■ **Input**:

▬▬▬▬▬▬

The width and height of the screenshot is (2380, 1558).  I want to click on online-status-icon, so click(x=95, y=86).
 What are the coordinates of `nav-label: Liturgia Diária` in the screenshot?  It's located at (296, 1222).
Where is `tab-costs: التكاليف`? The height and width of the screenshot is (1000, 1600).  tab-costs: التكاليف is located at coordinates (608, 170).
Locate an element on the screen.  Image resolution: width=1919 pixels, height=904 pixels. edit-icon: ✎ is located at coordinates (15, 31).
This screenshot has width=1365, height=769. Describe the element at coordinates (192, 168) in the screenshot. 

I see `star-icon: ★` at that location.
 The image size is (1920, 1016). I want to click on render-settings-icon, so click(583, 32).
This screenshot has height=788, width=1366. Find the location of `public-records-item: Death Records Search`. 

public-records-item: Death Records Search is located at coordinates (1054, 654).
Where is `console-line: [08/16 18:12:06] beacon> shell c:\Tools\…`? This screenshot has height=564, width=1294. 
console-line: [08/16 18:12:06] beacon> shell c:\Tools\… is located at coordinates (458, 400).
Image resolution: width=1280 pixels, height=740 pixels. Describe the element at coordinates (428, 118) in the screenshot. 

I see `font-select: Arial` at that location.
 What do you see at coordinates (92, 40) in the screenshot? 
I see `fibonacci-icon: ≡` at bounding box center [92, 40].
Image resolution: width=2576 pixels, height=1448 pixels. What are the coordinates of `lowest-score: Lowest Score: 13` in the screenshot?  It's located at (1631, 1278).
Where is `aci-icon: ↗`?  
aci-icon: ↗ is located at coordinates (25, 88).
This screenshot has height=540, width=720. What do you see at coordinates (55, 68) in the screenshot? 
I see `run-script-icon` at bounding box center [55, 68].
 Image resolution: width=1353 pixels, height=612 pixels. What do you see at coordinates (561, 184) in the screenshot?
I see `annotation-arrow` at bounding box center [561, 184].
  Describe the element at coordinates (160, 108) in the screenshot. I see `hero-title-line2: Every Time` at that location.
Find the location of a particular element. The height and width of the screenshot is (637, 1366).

▬▬▬▬▬▬

■ **Problem to solve**:
Reproduce the lines verbatim, starting with the line that contains "Locate an element" and ending with the line that contains "public-records-item: Death Records Search is", both included.

■ **Result**:
Locate an element on the screen.  Image resolution: width=1919 pixels, height=904 pixels. edit-icon: ✎ is located at coordinates (15, 31).
This screenshot has width=1365, height=769. Describe the element at coordinates (192, 168) in the screenshot. 

I see `star-icon: ★` at that location.
 The image size is (1920, 1016). I want to click on render-settings-icon, so click(583, 32).
This screenshot has height=788, width=1366. Find the location of `public-records-item: Death Records Search`. 

public-records-item: Death Records Search is located at coordinates (1054, 654).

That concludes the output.